There are different types of sockets; however, for the transmission of data over the internet, the SOCK_STREAM
is used. This socket type uses the Transmission Control Protocol (TCP)
and has the following characteristics:
- Sequenced: Recipient receives data in the order sent
- Reliable: There are methods in place to handle packet loss
- Bidirectional: Both endpoints can send and receive data
- Connection Mode: Before data is exchanged, a connection is established (in contrast to connectionless mode)
- Byte Stream: Data is transmitted as stream of bytes
OSI Model
The HTTP GET Request sent by the browser is wrapped (encapsulated) with protocol specific information while passing through the Open Systems Interconnection (OSI) model?This model describes the different layers of abstraction that computers use to communicate over a network layers. (see image below).
High Level to Low Level
The HTTP request originates from the highest OSI model layer, the Application Layer (e.g., the browser). As the request traverses down the OSI layers, it undergoes further processing and encapsulation until it reaches the lowest layer, the Physical Layer, where it is transmitted as binary over the physical network medium.
Server Handles Request
Receiving the Request
The server listens for incoming requests on a specific port, typically port 80 for HTTP and 443 for HTTPS requests. Once a request arrives, it is parsed to extract information, e.g., requested URL, HTTP method, and query parameters.
Handling the GET Request
Servers often run on Apache or nginx for Linux operating systems, and IIS for Windows.

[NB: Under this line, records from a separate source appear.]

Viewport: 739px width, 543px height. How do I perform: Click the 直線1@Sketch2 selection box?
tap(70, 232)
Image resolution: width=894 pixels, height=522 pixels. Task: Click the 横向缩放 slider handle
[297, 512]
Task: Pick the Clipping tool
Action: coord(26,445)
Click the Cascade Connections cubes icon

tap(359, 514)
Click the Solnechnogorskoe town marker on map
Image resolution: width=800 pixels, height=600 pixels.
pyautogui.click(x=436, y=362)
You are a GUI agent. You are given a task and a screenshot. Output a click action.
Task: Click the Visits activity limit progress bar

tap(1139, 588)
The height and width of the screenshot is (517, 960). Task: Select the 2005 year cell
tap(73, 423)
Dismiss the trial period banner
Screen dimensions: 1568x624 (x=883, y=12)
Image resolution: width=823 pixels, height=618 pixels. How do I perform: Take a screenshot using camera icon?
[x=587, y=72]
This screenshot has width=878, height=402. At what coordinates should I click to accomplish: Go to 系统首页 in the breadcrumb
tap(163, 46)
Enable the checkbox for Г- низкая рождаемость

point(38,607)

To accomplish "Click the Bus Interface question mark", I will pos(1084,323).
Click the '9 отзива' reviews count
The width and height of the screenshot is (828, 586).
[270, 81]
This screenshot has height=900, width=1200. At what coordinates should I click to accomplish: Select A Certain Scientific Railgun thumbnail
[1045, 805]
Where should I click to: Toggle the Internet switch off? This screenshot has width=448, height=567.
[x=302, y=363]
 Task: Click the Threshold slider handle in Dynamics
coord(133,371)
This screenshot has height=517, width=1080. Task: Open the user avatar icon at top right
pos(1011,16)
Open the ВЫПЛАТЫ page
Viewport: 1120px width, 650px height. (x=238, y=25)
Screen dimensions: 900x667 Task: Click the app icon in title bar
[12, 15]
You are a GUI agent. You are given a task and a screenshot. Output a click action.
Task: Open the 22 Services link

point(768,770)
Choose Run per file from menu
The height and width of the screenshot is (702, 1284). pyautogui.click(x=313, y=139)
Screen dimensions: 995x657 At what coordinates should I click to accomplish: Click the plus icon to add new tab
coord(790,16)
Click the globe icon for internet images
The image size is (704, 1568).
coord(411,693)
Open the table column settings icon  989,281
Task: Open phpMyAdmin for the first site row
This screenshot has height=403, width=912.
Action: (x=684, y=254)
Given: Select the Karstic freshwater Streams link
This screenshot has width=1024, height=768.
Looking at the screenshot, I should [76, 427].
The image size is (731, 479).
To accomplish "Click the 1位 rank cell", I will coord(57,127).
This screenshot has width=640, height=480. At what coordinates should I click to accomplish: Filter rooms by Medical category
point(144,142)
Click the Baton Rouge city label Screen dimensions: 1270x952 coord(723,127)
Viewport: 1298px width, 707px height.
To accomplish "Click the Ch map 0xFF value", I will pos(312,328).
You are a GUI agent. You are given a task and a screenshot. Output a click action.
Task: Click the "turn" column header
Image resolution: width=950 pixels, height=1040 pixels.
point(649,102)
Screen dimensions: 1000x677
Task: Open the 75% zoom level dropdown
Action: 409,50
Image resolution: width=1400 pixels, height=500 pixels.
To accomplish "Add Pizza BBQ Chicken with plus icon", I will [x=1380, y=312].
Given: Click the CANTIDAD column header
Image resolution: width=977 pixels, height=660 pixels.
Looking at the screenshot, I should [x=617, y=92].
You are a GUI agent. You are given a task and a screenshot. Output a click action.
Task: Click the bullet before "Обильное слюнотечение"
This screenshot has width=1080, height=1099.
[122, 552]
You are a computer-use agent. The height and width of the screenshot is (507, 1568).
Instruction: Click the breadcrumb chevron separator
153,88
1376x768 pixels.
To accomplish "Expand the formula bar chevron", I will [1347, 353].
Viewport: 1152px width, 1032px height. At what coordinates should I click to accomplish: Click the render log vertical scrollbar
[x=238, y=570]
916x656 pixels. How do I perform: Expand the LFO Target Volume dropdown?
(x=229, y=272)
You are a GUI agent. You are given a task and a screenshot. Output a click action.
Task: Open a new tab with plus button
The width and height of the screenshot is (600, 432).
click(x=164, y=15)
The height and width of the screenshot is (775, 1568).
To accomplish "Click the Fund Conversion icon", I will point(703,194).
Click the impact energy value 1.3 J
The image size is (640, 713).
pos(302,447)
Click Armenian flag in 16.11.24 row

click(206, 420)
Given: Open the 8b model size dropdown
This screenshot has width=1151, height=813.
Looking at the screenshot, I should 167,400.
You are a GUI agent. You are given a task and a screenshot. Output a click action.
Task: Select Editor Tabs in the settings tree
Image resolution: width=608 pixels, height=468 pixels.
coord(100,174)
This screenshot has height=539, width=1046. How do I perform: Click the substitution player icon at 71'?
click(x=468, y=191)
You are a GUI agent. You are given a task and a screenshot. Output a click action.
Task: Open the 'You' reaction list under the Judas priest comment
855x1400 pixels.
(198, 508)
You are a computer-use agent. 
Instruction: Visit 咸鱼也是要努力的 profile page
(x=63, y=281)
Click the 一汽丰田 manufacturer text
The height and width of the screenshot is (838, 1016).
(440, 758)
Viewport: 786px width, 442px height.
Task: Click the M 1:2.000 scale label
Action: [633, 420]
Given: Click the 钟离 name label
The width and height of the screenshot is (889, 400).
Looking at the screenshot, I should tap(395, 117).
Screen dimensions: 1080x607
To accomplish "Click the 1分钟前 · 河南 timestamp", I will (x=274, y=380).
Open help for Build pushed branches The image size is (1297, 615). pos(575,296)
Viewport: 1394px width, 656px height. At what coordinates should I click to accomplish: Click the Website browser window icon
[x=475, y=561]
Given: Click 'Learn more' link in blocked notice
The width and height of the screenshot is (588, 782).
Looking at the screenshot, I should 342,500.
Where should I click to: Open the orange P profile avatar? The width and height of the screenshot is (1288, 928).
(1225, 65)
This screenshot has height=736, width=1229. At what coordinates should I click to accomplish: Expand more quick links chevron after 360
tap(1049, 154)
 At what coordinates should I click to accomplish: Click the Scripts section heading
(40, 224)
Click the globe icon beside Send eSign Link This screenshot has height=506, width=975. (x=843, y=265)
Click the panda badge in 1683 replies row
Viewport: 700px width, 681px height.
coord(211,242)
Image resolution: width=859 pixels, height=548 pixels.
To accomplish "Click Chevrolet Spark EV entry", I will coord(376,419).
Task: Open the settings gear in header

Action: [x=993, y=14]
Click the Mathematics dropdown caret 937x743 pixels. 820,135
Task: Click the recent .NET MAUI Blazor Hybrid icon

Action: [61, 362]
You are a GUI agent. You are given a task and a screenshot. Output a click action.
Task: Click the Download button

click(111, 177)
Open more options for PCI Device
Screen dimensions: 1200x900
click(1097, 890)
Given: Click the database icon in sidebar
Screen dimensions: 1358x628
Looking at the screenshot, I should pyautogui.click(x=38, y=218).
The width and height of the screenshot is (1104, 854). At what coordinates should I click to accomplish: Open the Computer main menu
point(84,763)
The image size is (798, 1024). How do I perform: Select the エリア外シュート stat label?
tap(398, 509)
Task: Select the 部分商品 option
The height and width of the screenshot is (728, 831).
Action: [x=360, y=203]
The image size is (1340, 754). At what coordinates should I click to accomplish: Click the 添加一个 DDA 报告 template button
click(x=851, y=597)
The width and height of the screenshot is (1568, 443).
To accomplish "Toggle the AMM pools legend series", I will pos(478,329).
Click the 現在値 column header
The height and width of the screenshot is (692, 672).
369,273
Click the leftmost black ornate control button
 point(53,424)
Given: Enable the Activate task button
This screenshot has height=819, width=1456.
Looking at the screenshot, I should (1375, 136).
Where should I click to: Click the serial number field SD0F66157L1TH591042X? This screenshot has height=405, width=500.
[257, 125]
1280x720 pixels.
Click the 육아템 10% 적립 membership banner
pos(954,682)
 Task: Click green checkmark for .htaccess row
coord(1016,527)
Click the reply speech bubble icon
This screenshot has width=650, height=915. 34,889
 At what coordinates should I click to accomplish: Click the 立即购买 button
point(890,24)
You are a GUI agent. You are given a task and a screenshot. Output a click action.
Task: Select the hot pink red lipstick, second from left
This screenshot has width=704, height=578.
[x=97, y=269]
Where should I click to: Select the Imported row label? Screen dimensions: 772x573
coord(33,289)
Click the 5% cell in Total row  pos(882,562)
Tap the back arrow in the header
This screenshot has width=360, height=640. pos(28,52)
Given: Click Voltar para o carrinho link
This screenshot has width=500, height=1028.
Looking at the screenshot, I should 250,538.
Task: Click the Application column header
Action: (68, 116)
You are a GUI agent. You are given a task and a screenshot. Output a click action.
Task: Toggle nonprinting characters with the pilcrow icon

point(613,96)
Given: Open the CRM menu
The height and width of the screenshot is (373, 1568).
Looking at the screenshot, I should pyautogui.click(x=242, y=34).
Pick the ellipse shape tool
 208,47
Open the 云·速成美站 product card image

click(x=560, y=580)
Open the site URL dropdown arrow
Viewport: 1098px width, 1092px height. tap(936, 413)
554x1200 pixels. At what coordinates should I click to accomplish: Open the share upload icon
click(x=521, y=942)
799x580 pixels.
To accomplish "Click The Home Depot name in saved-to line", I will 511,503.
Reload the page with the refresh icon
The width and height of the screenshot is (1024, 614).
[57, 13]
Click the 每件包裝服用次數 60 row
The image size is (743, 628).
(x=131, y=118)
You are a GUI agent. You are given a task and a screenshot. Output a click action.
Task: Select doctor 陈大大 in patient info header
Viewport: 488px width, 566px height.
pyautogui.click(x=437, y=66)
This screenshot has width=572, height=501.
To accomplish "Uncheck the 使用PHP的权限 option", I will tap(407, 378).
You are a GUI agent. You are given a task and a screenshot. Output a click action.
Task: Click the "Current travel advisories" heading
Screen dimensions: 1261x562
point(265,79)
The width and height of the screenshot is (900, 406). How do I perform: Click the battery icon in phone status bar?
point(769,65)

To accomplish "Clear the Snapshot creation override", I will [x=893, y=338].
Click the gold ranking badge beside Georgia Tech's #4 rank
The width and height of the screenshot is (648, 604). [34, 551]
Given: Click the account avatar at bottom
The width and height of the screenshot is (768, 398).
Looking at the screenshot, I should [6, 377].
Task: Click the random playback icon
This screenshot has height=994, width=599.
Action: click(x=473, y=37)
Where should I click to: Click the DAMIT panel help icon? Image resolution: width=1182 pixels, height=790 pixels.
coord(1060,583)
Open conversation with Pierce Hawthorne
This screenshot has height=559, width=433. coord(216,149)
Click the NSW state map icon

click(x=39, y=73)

There are different types of requests that a server can handle, but by far the most common are:
- GET: Used to retrieve data from a server.
- POST: Used to submit data to be processed by a server.
As mentioned further above, the browser sends a GET request to the server to open ‘google.com’. The server, on the other hand, returns a HTTP response containing the relevant HTML, JavaScript, CSS, images, etc.
The Browser
Browser Architecture
To understand how the browser processes the HTTP response from the server, it’s worth taking a look at it’s components:
- UI: Graphical interface through which users interact with the browser
- Browser Engine: Middleman between UI and rendering engine
- Rendering Engine: Interprets HTML, CSS, and other resources to render webpages visually
- Networking: Handles HTTP requests and responses
- JavaScript Interpreter: Executes JS code
- Data Persistence: Handles storage for cookies, cache, etc.
- UI Backend: Used for drawing basic windows, boxes, buttons in the UI
Document Object Model
The browser begins by parsing the HTML document. It turns the HTML markup into a hierarchical structure known as the Document Object Model (DOM). This parsing process involves identifying HTML tags, attributes, and text content to construct the DOM tree.
Fetch External Resources
While parsing HTML, the browser encounters references to external resources such as CSS stylesheets, JavaScript files, images, fonts, and other files. It initiates separate network requests to fetch these resources from the server.
Cascading Style Sheet Object Model
The browser proceeds to parse CSS stylesheets to create a CSS Object Model (CSSOM). The CSSOM represents the hierarchy of CSS rules and their associated properties, which should be applied to the corresponding HTML elements in the DOM tree.
Render Tree
After the DOM tree and CSSOM are fully constructed, the browser combines them to create a unified representation known as the render tree. This tree represents the final layout of the webpage, including the visual formatting of elements, their positions, and styles. The render tree is then used to paint the content onto the screen.
Rendering to UI
Finally, the website is rendered to the display using the Graphical Processing Unit (GPU) or Central Processing Unit (CPU). And google.com shows in your browser window and the curtains close.